Aim of the task: When you reproduce the listing below, keep every entry exactly as written.

Provided data:
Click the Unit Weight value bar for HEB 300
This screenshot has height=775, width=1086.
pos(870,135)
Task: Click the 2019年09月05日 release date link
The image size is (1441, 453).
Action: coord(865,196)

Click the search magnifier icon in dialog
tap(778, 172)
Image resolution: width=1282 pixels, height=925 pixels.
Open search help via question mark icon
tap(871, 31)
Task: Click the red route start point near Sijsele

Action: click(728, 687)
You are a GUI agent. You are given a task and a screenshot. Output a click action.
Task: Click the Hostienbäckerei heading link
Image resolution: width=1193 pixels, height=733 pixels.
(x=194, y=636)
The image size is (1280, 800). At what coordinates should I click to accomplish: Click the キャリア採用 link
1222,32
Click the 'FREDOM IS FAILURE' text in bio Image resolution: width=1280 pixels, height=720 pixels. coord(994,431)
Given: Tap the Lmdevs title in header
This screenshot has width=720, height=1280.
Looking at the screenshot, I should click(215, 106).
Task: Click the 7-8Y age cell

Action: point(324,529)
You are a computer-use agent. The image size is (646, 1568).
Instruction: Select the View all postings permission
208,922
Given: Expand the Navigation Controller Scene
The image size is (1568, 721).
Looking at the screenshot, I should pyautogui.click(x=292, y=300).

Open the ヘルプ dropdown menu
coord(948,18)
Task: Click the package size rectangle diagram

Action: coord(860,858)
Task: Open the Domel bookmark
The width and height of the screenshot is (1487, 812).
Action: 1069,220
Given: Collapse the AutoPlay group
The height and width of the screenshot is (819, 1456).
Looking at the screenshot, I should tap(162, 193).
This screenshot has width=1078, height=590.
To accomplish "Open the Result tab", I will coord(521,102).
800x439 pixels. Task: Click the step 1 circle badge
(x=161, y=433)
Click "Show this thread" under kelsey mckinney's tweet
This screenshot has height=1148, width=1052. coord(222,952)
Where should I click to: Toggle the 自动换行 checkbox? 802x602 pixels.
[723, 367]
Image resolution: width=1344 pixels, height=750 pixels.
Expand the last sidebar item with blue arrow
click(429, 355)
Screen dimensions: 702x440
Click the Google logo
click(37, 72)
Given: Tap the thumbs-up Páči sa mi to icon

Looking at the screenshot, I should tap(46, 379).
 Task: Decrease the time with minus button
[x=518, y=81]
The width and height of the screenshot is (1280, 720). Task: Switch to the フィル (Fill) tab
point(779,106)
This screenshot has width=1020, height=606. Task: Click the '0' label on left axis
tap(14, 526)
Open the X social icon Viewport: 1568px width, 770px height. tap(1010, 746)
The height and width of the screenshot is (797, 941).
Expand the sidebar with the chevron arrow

Task response:
Click the Unit Weight value bar for HEB 300
This screenshot has height=775, width=1086.
pos(870,135)
Task: Click the 2019年09月05日 release date link
The image size is (1441, 453).
Action: coord(865,196)

Click the search magnifier icon in dialog
tap(778, 172)
Image resolution: width=1282 pixels, height=925 pixels.
Open search help via question mark icon
tap(871, 31)
Task: Click the red route start point near Sijsele

Action: click(728, 687)
You are a GUI agent. You are given a task and a screenshot. Output a click action.
Task: Click the Hostienbäckerei heading link
Image resolution: width=1193 pixels, height=733 pixels.
(x=194, y=636)
The image size is (1280, 800). At what coordinates should I click to accomplish: Click the キャリア採用 link
1222,32
Click the 'FREDOM IS FAILURE' text in bio Image resolution: width=1280 pixels, height=720 pixels. coord(994,431)
Given: Tap the Lmdevs title in header
This screenshot has width=720, height=1280.
Looking at the screenshot, I should click(215, 106).
Task: Click the 7-8Y age cell

Action: point(324,529)
You are a computer-use agent. The image size is (646, 1568).
Instruction: Select the View all postings permission
208,922
Given: Expand the Navigation Controller Scene
The image size is (1568, 721).
Looking at the screenshot, I should pyautogui.click(x=292, y=300).

Open the ヘルプ dropdown menu
coord(948,18)
Task: Click the package size rectangle diagram

Action: coord(860,858)
Task: Open the Domel bookmark
The width and height of the screenshot is (1487, 812).
Action: 1069,220
Given: Collapse the AutoPlay group
The height and width of the screenshot is (819, 1456).
Looking at the screenshot, I should tap(162, 193).
This screenshot has width=1078, height=590.
To accomplish "Open the Result tab", I will coord(521,102).
800x439 pixels. Task: Click the step 1 circle badge
(x=161, y=433)
Click "Show this thread" under kelsey mckinney's tweet
This screenshot has height=1148, width=1052. coord(222,952)
Where should I click to: Toggle the 自动换行 checkbox? 802x602 pixels.
[723, 367]
Image resolution: width=1344 pixels, height=750 pixels.
Expand the last sidebar item with blue arrow
click(429, 355)
Screen dimensions: 702x440
Click the Google logo
click(37, 72)
Given: Tap the thumbs-up Páči sa mi to icon

Looking at the screenshot, I should tap(46, 379).
 Task: Decrease the time with minus button
[x=518, y=81]
The width and height of the screenshot is (1280, 720). Task: Switch to the フィル (Fill) tab
point(779,106)
This screenshot has width=1020, height=606. Task: Click the '0' label on left axis
tap(14, 526)
Open the X social icon Viewport: 1568px width, 770px height. tap(1010, 746)
The height and width of the screenshot is (797, 941).
Expand the sidebar with the chevron arrow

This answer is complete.